Are social networking sites harmful? I wouldn’t have thought so particularly, but this is the topic of the week it seems. Dr Aric Sigman has written a paper in The Biologist (membership of the Institute of Biology to even see the contents list, let alone abstract, so no link) saying that “websites such as Facebook set out to enrich social lives, but end up keeping people apart.” – as reported by the BBC, here.
“In less than two decades, the number of people saying there is no-one with whom they discuss important matters nearly tripled.”
Dr Sigman says he is “worried about where this is all leading”.
He added: “It’s not that I’m old fashioned in terms of new technology, but the purpose of any new technology should be to provide a tool that enhances our lives.”
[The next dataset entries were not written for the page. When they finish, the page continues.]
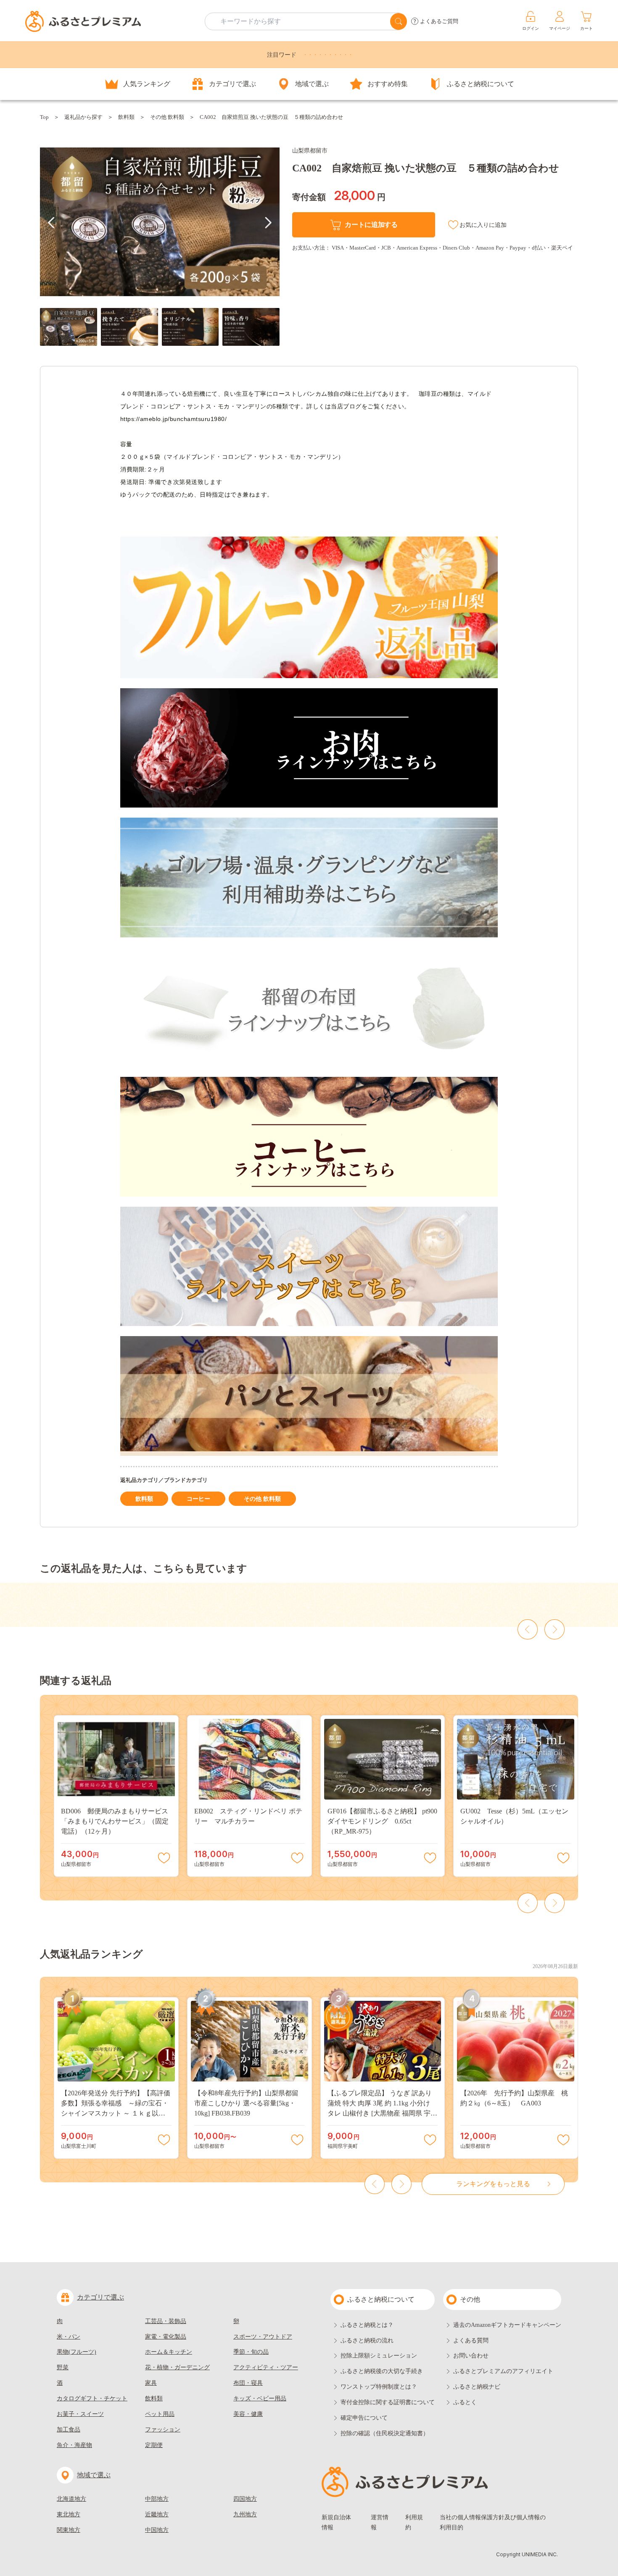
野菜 (63, 2367)
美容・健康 (248, 2414)
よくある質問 (471, 2340)
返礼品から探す (83, 117)
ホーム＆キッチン (168, 2352)
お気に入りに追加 (483, 225)
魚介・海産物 (74, 2445)
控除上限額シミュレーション (379, 2355)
And earlier in the month there was a debate in the UK House of Lords (part of our convoluted system of national government – think US Congress without elections and less power…) on social networking. This was reported on the Grauniad’s web site today, here.
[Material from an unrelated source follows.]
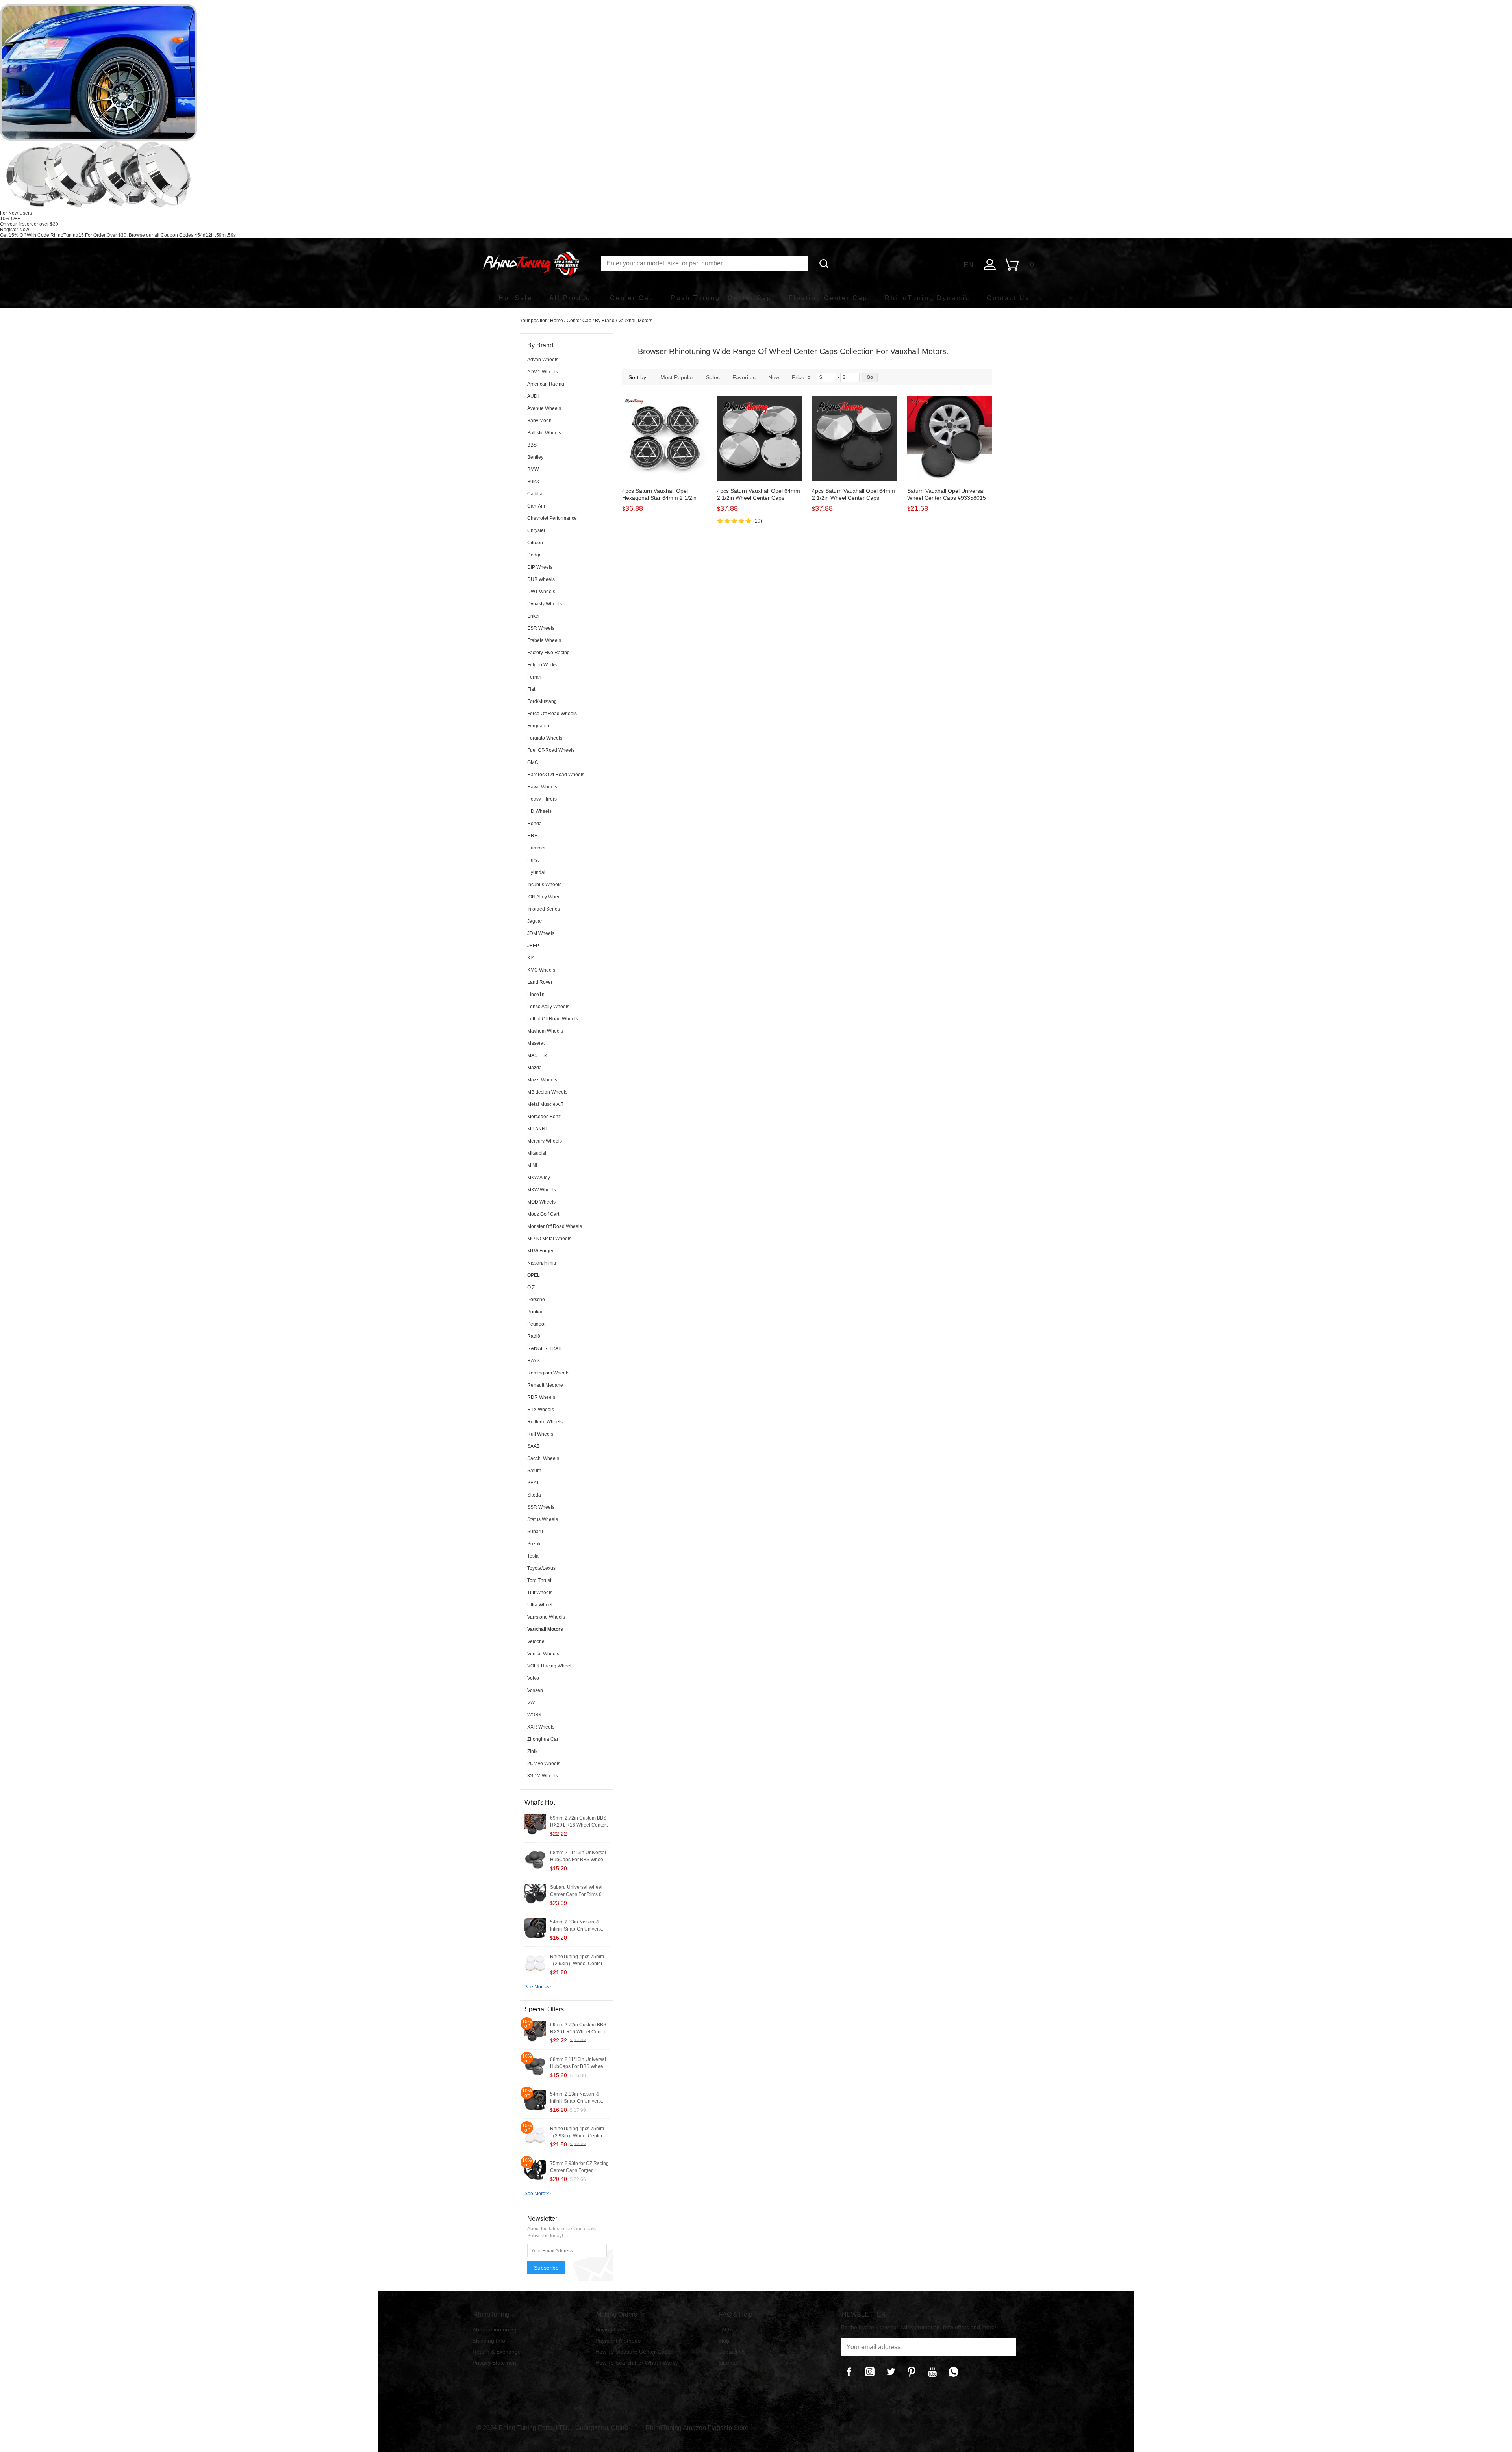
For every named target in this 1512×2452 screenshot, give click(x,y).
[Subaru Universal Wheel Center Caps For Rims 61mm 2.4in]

In this latter article, I note the degree of similarity between some of Lady Greenfield’s comments on the changes to childrens’ minds brought about by digital technologies – and the changes in childrens’ minds described by e.g. Marc Prensky. Very different interpretation of whether these changes are good or not, however. Personally, I suspect the truth is somewhere in the middle… TANSTAAFL. I’ll close with a quote from the Grauniad report,but note that the complete text of the debate is available online for any insomniacs out there – occaisional remarks in the debate show that some of the Lords are not completely out of touch with technology. (Baroness Sharp: “Lastly, children must be empowered to manage risk. As in the off-line world, one cannot eliminate risk completely; therefore one must build up resilience in children and educate them about the risks and how to minimise them.”).
Back to Lady Greenfield and the Grauniad:
She also warned against “a much more marked preference for the here-and-now, where the immediacy of an experience trumps any regard for the consequences. After all, whenever you play a computer game, you can always just play it again; everything you do is reversible. The emphasis is on the thrill of the moment, the buzz of rescuing the princess in the game. No care is given for the princess herself, for the content or for any long-term significance, because there is none. This type of activity, a disregard for consequence, can be compared with the thrill of compulsive gambling or compulsive eating.
“The sheer compulsion of reliable and almost immediate reward is being linked to similar chemical systems in the brain that may also play a part in drug addiction. So we should not underestimate the ‘pleasure’ of interacting with a screen when we puzzle over why it seems so appealing to young people.”